» İstenen
Levrek avı anlatısında oltaya takılan ilk balık hangisiydi ve kaç santimdi?

» Alıntılanan metin
◆ ◆ ◆

Avlağa vardığımda havanın aydınlanmasına daha en azından yarım saat vardı. Hava o kadar sakin, deniz o kadar kıpırtısız ve etraf o kadar sessizdi ki, kendimi adeta boşlukta hareket ediyor gibi hissediyordum. Çevrede dolaşan kedilerin ayak sesleri dahi sanki etrafımda bir hayalet geziniyormuşçasına içime derin bir ürperti salıyordu. Kısa süreli tedirginliğin ardından mümkün olduğunca az ses çıkararak takımlarımı hazırlamaya koyuldum. Öncelikle her zaman yaptığım gibi bir kenarda dursun diye sübyeyle yemlediğim takımı at-çek’lerimden etkilenmeyeceği bir bölgeye savurdum. Ben daha arkamı dönüp diğer oltayı hazırlamaya başlamadan yemli oltanın zili çalmaya başladı. Vuruşlar sürekli ancak cansızdı. Bir süre sonra dayanamadım ve oltayı tasmalayıp çekmeye başladım. Oltanın ucunda dirençsiz bir hareketlilik vardı. İlk misafirimiz belli olmuştu. İğneyi midesine kadar indirmiş 40 santimlik bu minik mığrıyı, misinayı iğneye en yakın yerden keserek azat ettim. Oltaya yeni iğne bağlayayım derken günün ilk ışıklarıyla denizde hareketlilik de başlamıştı. Daha fazla vakit kaybetmenin anlamı yoktu. Yemli takımı bir kenara bırakıp at-çeklere başladım. Önce az dalarlı 11-13 cm’lik sert sahteleri, sonra da 3 gramlık jigheadlere monte ettiğim çeşitli silikon sahteleri denedim. 15-20 dakikalık sürede hiçbirinden sonuç alamayınca, son silahım olarak çantamdaki su üstü sahtelerini denemeye başladım.

Denizin çok karışık olmadığı zamanlarda çoğunlukla 8-9 santimlik su üstü sahteleri tercih ediyorum. Bugüne kadar bu alandaki favori sahtem ise River2Sea markasının Bubble Pen modeliydi. Modeliydi diyorum çünkü hem uzağa erimi, hem de yüzüş aksiyonu bakımından harika işler çıkaran bu sahteyi ne yazık ki River2Sea markası üretimden kaldırdı. Bayilerdeki stokların tükenmesiyle birlikte Bubble Pen’e alternatif olabilecek başka bir sahte arayışına girdim. Ve uzun arayışlarım nihayetinde Bubble Pen’in yokluğunu aratmayacak bir sahte buldum. Savagear markasının Top Prey isimli modeli atış eriminin Bubble Pen’e göre nispeten kısa olması dışında görünüş ve aksiyon olarak levrek avı için güzel bir alternatif sunuyor. Bu modelin özellikle sırtı siyah olanlarının levreğin başlıca yemlerinden ilaryaya benzemesi dikkat çekici. Sahte klasik su üstü WTD hareketinin yanında, biraz sert aksiyonla su seviyesinin hemen altına inerek kefallerin klasik yanlama görüntüsünü de taklit ediyor.

◆ ◆ ◆

» Sağlanan veriler
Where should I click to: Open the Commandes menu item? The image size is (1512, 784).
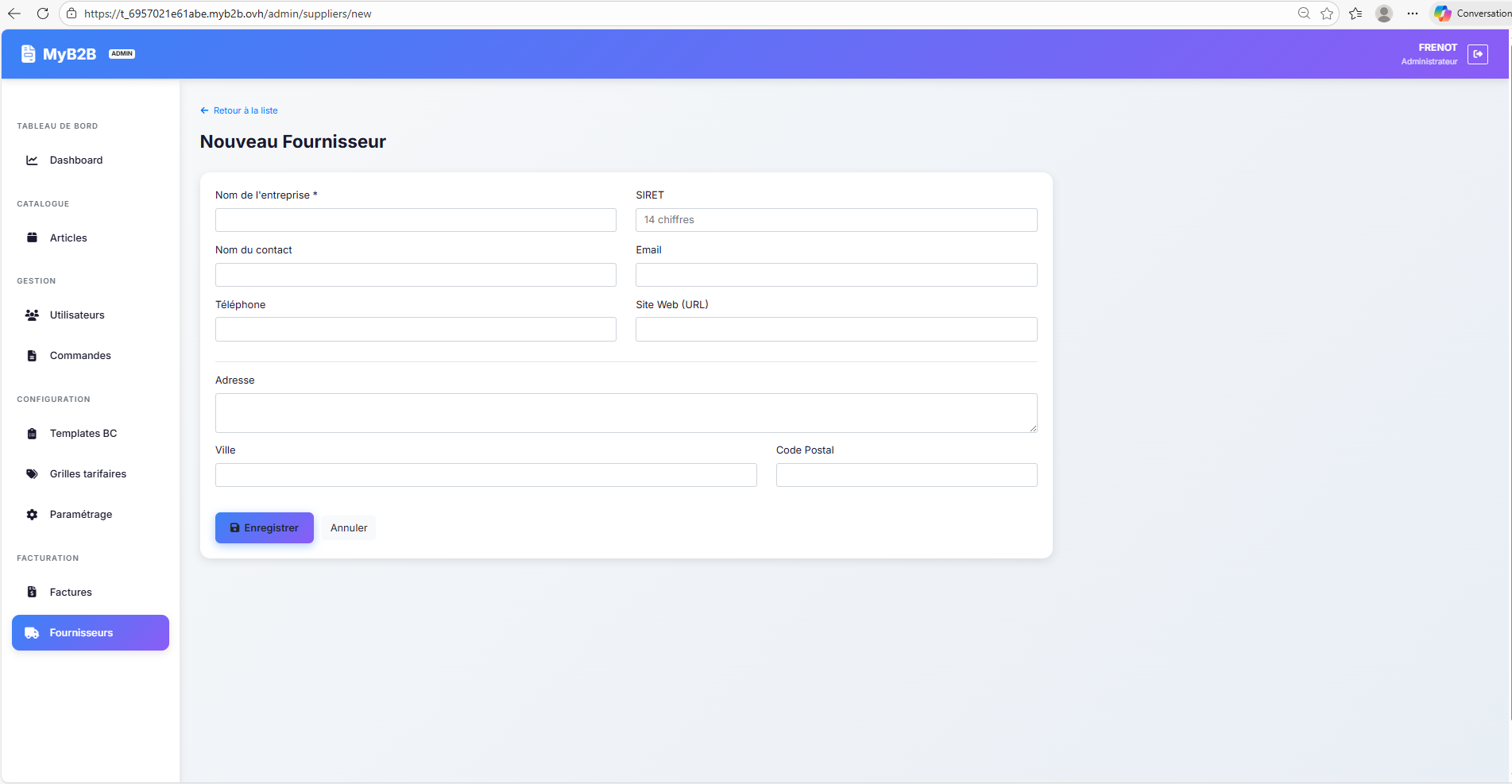click(x=80, y=356)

◆ ◆ ◆

» Beklenen çıktı
40 santimlik bir mığrıydı.